Dr Anna Liguori from the University of Bologna will carry out a project at IPPT PAN together with Filippo Pierini, PhD, DSc from the Department of Biosystems and Soft Matter. The project will be financed by the EEA Grants and Norway Grants as part of the POLS competition.
Norway Grants and EEA Grants, i.e. the Norwegian Financial Mechanism and the European Economic Area Financial Mechanism are a form of non-repayable foreign help contributed by Norway, Iceland and Liechtenstein for the new EU members.
Anna Liguori has been working at the University of Bologna since 2016. From January 2013 to December 2015, she undertook her Ph.D program in Mechanical and Advanced Sciences of Engineering, defending the theses "Functional modification of materials and synthesis of nanostructures by non-equilibrium atmospheric pressure plasma processes". Her research activities mainly concern the design and optimization of cold atmospheric plasma assisted processes for the surface modification of materials, crosslinking of polymers, deposition of polymeric and nanocomposite coatings, synthesis of nanostructures in liquid environment, for industrial and biomedical applications. She has authored 24 scientific publications on international journals.

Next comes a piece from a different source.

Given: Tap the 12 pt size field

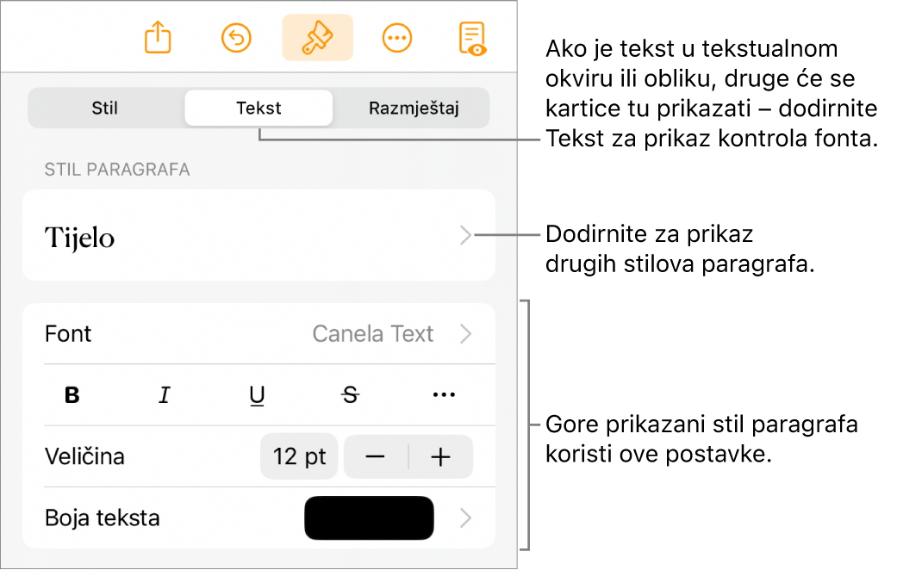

Project: Personalized scaffolds for regenerative medicine: integration of shape-memory polymers, additive manufacturing and electrospinning technologies, SMART
In the fields of regenerative medicine and tissue restoration, scaffolds need to show geometries close to the patient’s anatomy in order to avoid undesired effects, spanning from the implant migration to its inefficacy due to the lack of anatomic conformity, which can lead to severe medical complications, such as insurgency of inflammations, infections and necrosis. In this frame, the production of personalized devices, such as 3D-printed implants and electrospun scaffolds, is an interesting solution to obtain materials with geometries fitting the patient’s anatomy, thus significantly decreasing the risk of complications. However, the procedure for the achievement of personalized implants or scaffolds could be time-consuming and, in some cases, incompatible with the urgency imposed by the patient’s conditions.
In order to overcome this limitation, SMART is aimed at the design and development of innovative intelligent polymeric scaffolds and implants, exploitable in the field of regenerative medicine and tissue restoration, whose shape and geometrical characteristics can be properly tuned directly by the clinicians in the operating room, in order to perfectly fit with the dimensions and geometries of the portion of the tissue to be regenerated.
The materials will be obtained starting from shape-memory polymers and by manufacturing them by means of emerging technologies such as additive manufacturing/3D-printing and electrospinning. The employment of the emerging technologies will lead to the obtainment of materials presenting complex 3D geometries and controlled microstructures, which will confer to the material novel capabilities, with a resulting increase of the shape-memory properties. Furthermore, the potentialities of the non-thermal plasma technology will be also exploited to endow the materials with surface chemical functionalities in order to promote a more effective integration with the surrounding tissue.
SMART has, as a final aim, the achievement of new solutions to accelerate the procedures for the realization of customized implants and scaffolds perfectly fitting with the patient’s anatomy, with a consequent social impact on the patient’s quality of life and an economic effect on the surgery and manufacturing costs.